BPP allows us to account for both individual and more structural or collective aspects of privacy, and the ways in which they are connected. We need BPP because of the problem of accumulation, whereby an actor might acquire the capacity others through multiple consenting information transactions. Such an actor might be granted less control over their privacy because they would be subject to additional demands in terms of transparency. This would allow their power to be constrained or limited somewhat, and for their exercise of it to be accountable to those over who they wield power. We might also grant those who might be especially vulnerable less control over their privacy, forcing them into the condition of privacy against their will to protect them. Clearly, this would be required by BPP, but prohibited by EPP alone. The problem of accumulation may also threaten to undermine the democratic systems of governance, which otherwise might allow for power to be exercised without the risk of domination. Individuals might be limited in how much control over privacy they can give up where this will leave themselves or others vulnerable to domination.

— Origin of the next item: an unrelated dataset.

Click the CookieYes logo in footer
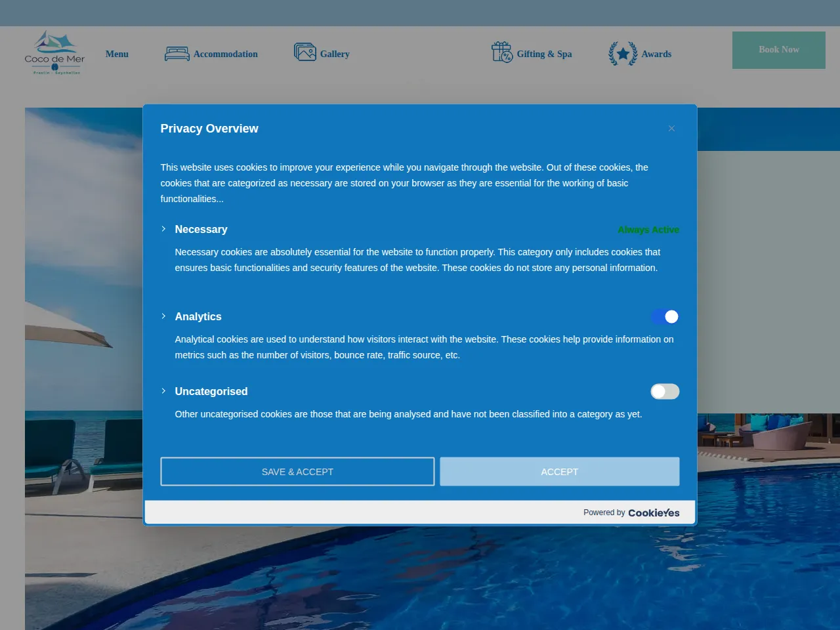The image size is (840, 630). (x=654, y=513)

One worry we might have at this point is whether BPP is too strong. How we administer therapy, health care, school, parenting and numerous other valuable practices might have to change dramatically, if they can even be sustained at all in a way that is consistent with BPP. These practices rely on the keeping of extensive records of incredibly sensitive information about people, as well as deep asymmetries in terms of informational access between service providers and users.¹¹

This objection loses some of its sting when we recall that the extent to which an individual is in the condition of privacy and the extent to which they have control over privacy are not continuous. BPP does not imply that, for example, we cannot have extensive health care records that doctors access. Rather, it means that even as I engage with a health care practitioner, I maintain to the greatest extent possible control over the records they keep about me. While the amount of privacy my doctor and I have with regard to each other is deeply unequal, it need not be the case that the control we have over our privacy be radically different. Consider, for example, the possibility that my health care records might be stored in a decentralised way, whereby I might grant access as and when necessary, rather than being stored and controlled by the service provider. We can also secure patients against domination in various ways when the existence of a particular informational asymmetry will be immensely valuable to the individual who might be exposed. For instance, we implement fiduciary duties on the part of therapists, lawyers and doctors.

School and parenting are particularly interesting cases, insofar as children are emerging as autonomous agents. How we ought to treat individuals whose capacity for autonomy is limited or still developing is complex. It may be that we ought to allow children more control over their privacy than we currently do, especially with regard to their interactions with total institutions, such as schools. Control over privacy is not something simply something given to fully autonomous individuals. Rather, a part of how individuals come to be autonomous is that they are treated as though they have a right to privacy, and in this way come to see their thoughts, bodies and lives as their own to control.

The BPP in Practice

The final question is whether BPP is actually feasible and how this conception of privacy justice might be put into practice. The primary work of this article was to establish that a background justice framing is the best way of making sense of privacy justice in a world of ever more complex data flows, and that we need a patterned principle to establish background justice in the distribution of control over privacy. This final section, then, is not so much an additional set of conclusions, nor is it what I am suggesting is necessarily the best approach, so much as it is a demonstration of feasibility. Deciding the best way of implementing BPP is far beyond the scope of the current work. Numerous considerations, political, legal, economic, social and technical, would need to be accounted for to provide a full answer to what privacy justice requires. There may also be a variety of different ways we might try to satisfy BPP, and choosing between these ought to be the work of democratic decision-making.¹² My more modest aim here is to demonstrate that, in spite of the current lack of incentives, there are already technological and legal approaches in theory and practice that render BPP practically feasible.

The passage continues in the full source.